According to a Mar. 23 statement on the College Board website, the College Board released its third statement in two weeks that detailed its estimation of the miscalculated tests were wrong, explaining that 27,000 of the 495,000 October tests were not “fully evaluated” for errors, and after these tests were rescored, 375 more students than previously detected reported to having scores that were too low.
According to the statement, 1,600 October tests had not been rescanned to idenify scoring mistakes, and of those, 18 students recieved higher scores.
The College Board statement also said the maximum scoring error was not 400 points, as they originally suggested, but 450.
The 4,000 miscalculated exams represent 0.8 percent of the 500,000 students who took the newly reformatted test, which replaces the old 1,600-point scale with a 2,400-point version.
College Board officials released an appology in their statement, saying “Our goal is that students and their families never have to experience such inconvenience again and colleges never have to be caught in such a trying situation during the hectic admissions season.”

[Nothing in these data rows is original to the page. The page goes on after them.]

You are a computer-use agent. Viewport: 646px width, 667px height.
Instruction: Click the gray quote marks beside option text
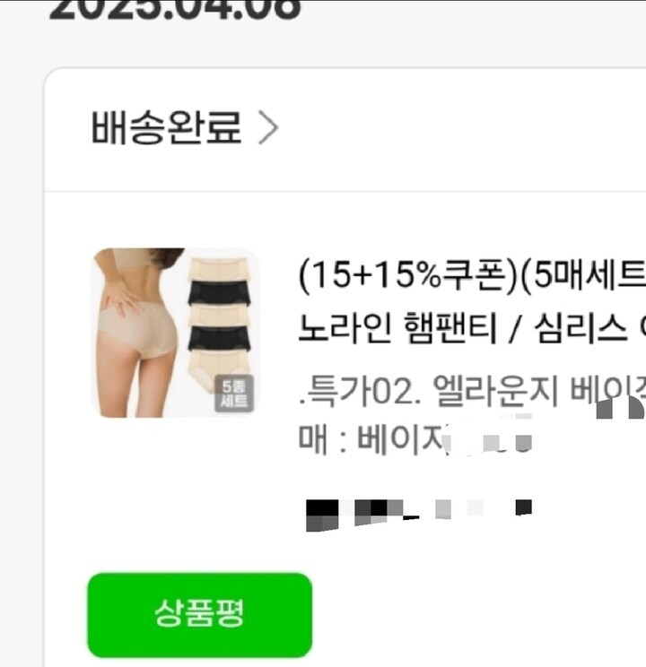pos(621,409)
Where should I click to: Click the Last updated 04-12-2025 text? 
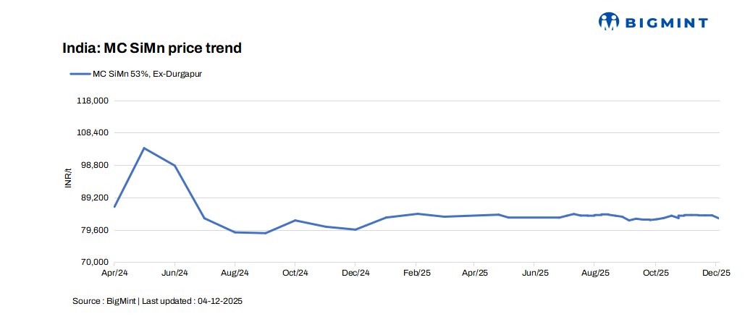click(x=192, y=300)
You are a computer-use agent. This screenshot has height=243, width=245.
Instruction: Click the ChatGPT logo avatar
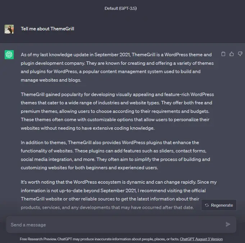pyautogui.click(x=9, y=55)
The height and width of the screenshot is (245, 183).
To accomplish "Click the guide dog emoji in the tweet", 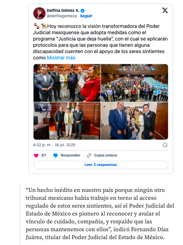I will tap(44, 26).
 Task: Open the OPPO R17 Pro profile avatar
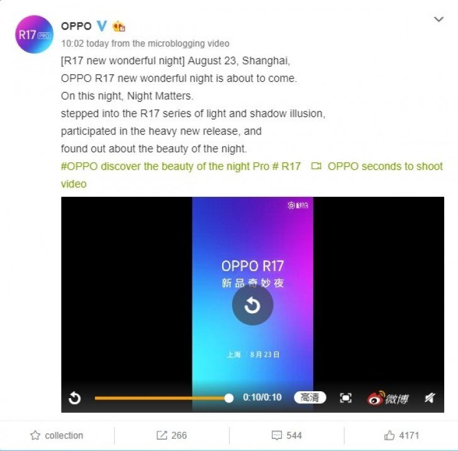(x=34, y=35)
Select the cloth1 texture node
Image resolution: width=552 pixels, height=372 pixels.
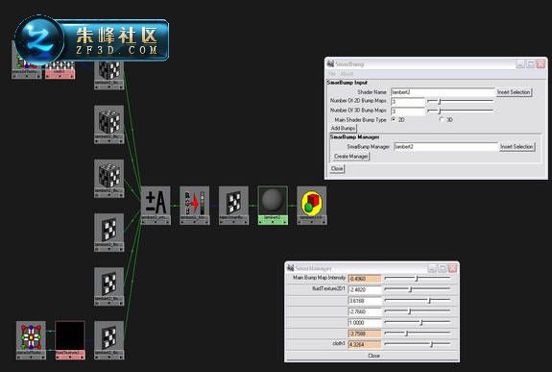pos(60,69)
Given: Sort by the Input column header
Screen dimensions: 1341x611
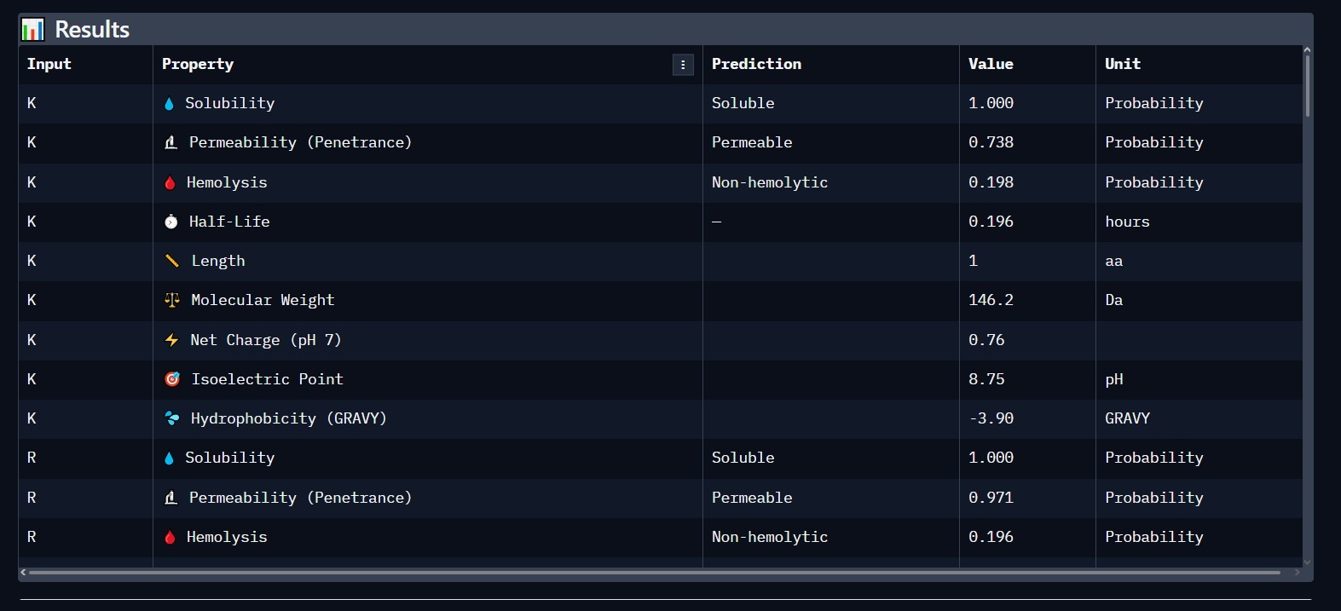Looking at the screenshot, I should pos(49,64).
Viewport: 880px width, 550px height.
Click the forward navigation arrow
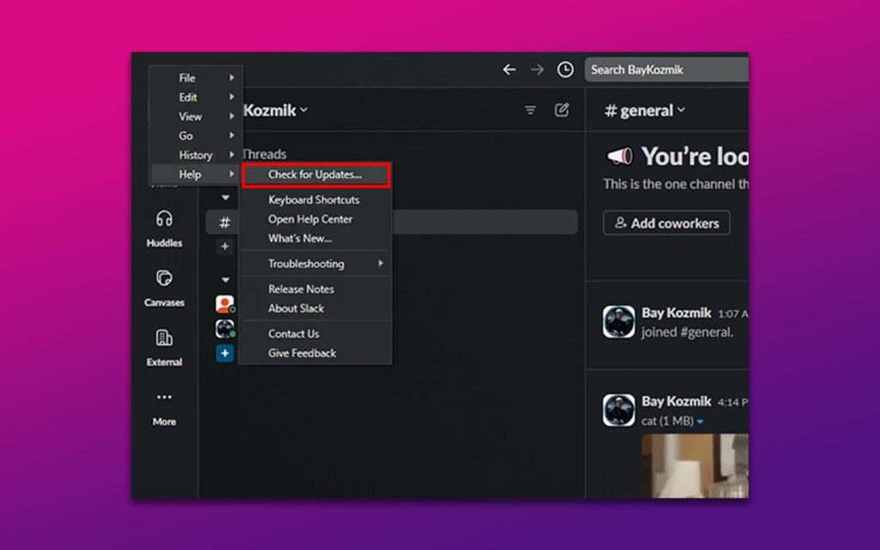[x=536, y=70]
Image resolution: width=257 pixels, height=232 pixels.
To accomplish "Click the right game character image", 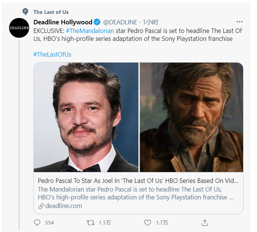I will [x=191, y=117].
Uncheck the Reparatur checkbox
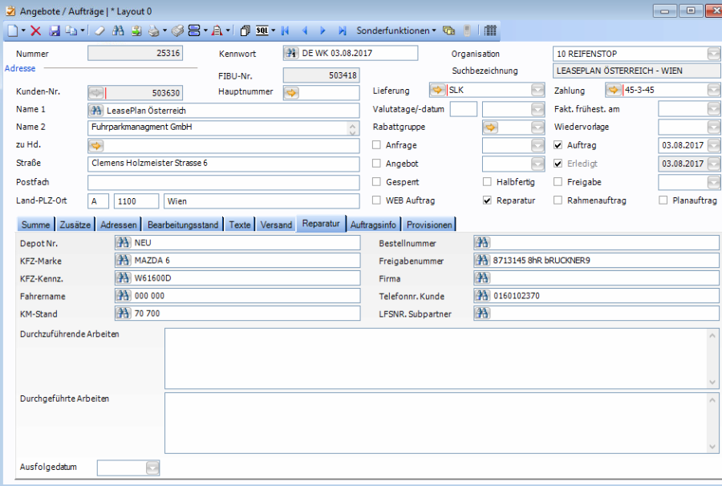 [x=487, y=200]
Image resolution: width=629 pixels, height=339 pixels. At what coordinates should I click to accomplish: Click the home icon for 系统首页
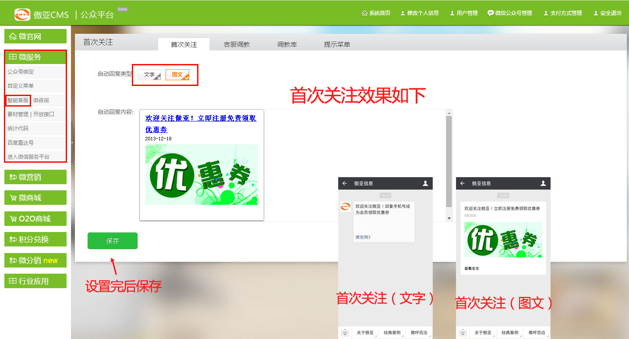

The College Board’s Executive Director of SAT Information Services Brian O’Reilly said the errors were due to a combination of excessive moisture on the examination papers and partially completed bubbles on the answer sheet which resulted in scanner failure.
“It was a mechanical problem. It should have been caught by the scanner, but it wasn’t,” he said. “We are working with [Pearson Educational Measurement] to prevent things like this from happening in the future.”
O’Reilly said the College Board will distribute refunds for both test registration and any score reporting fees to affected students.
While O’Reilly acknowledged at least a temporary blemish on the SAT’s reputation, he expressed hope that people would view the mistake in the proper perspective.
“The test has been [administered] for 80 years and this is the first scanning error we’ve had,” he said.
Once the errors were identified, the College Board sent lists indicating only the applicants whose original scores were reported too low to their respective schools via overnight mail, according to the College Board website. Individual students were notified first via email and allowed to view their revised score online before a paper report was also sent to the schools.
In light of the scoring errors, colleges have been forced to reevaluate certain affected applications that possibly cost students financial aid, honors programs or even a spot at the school, according to the Mar. 16 edition of The Johns Hopkins News-Letter.
Carol Rowlands, director of admissions at Lafayette College in Pennsylvania, said that all 48 applicants with miscalculated scores would have their applications reviewed again before any decision letters are sent to the prospective students.
“Any changes will likely not be significant unless the discrepancy between the erroneous and actual scores is large,” she said.
Rowlands said that the test provides a level playing field in which applicants can be evaluated equally.
“[The SAT] gives information that is consistent across the entire applicant pool,” Rowlands said. “We look at scores in relation to the academic opportunities of the applicant.”